Suivant jugement du 31 décembre 2020, le juge des contentieux de la protection du tribunal judiciaire de Nantes devenu compétent a :
Prononcé l'annulation du contrat de vente et du contrat de crédit.
Débouté la société Cofidis de sa demande de restitution du capital emprunté.
Condamné la société Cofidis à rembourser aux époux [R] les échéances échues payées en deniers ou quittance.
Condamné la société Prestige éco habitat à payer à la société Cofidis la somme de 17 450 euros.
Dit que la société Prestige éco habitat devrait reprendre à ses frais les matériels posés au domicile des époux [R] et remettre la couverture en son état initial dans les deux mois suivant la signification du jugement, après avoir prévenu ces derniers quinze jours à l'avance.
À défaut d'enlèvement dans le délai susvisé, autorisé les époux [R] à disposer des matériels comme bon leur semblerait.
Condamné in solidum la société Cofidis et la société Prestige éco habitat aux dépens.
Rejeté les demandes formées au titre de l'article 700 du code procédure civile.
Rejeté la demande d'exécution provisoire.
Débouté les parties de leurs autres demandes.
Suivant déclaration du 8 mars 2021, la société Prestige éco habitat a interjeté appel.
Suivant conclusions du 1er septembre 2021, la banque a interjeté appel incident.
Suivant jugement du 23 mars 2022, le tribunal de commerce de Nanterre a ouvert une procédure de liquidation judiciaire à l'égard de la société Prestige éco habitat et désigné la société [I] Pécou en qualité de liquidateur judiciaire.
Suivant acte d'huissier des 12 juillet et 30 août 2023, les époux [R] ainsi que la banque ont assigné en intervention forcée la société [I] Pécou.
En ses dernières conclusions du 30 novembre 2021, la société Prestige éco habitat demande à la cour de :
Infirmer le jugement déféré en ce qu'il a :
Prononcé l'annulation du contrat de vente.
Prononcé sa condamnation à payer à la société Cofidis la somme de 17 450 euros.

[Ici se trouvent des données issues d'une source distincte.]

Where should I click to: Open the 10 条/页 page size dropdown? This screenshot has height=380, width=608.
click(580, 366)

Prononcé sa condamnation aux dépens.
Rejeté sa demande de remboursement à titre de dommages et intérêts des sommes perçues par les époux [R], soit la somme globale de 10 099 euros.

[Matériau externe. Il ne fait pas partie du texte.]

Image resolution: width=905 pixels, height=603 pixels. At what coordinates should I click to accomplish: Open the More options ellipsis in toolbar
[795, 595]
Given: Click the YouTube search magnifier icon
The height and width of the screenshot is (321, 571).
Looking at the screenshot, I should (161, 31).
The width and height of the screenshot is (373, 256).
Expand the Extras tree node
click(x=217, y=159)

Rejeté sa demande de condamnation des époux [R] à lui payer la somme de 3 000 euros en application de l'article 700 du code de procédure civile.
Confirmer le jugement déféré pour le surplus et statuant à nouveau,
Constater la validité du contrat de vente.
Débouter les époux [R] de leurs demandes.
Débouter la banque de ses demandes.
Subsidiairement,
Condamner les époux [R] à lui payer à titre de dommages et intérêts la somme de 10 099 euros.
Les condamner à lui payer la somme de 3 000 euros en application de l'article 700 du code de procédure civile ainsi qu'aux dépens.
En leurs dernières conclusions du 13 décembre 2023, les époux [R] demandent à la cour de :
Vu les articles L. 111-11, R. 111-11, L. 221-5, L. 221-8, L. 221-9, L. 242-1, L. 311-1, L. 312-48, L.
312-55, L. 314-25 du code de la consommation,
Vu les articles 1130, 1131, 1137, 1224 et suivants, 1240, 1604, 1710, 1792 et suivants du code civil,
Vu les articles L. 241-1 et L.243-3 du code des assurances,
À titre principal,
Confirmer le jugement déféré en toutes ses dispositions.
Y ajoutant,
Condamner la banque à leur payer la somme de 3 000 euros à titre de dommages et intérêts en réparation du préjudice moral.
Condamner la banque à leur payer la somme de 5 000 euros en application de l'article 700 du code de procédure civile.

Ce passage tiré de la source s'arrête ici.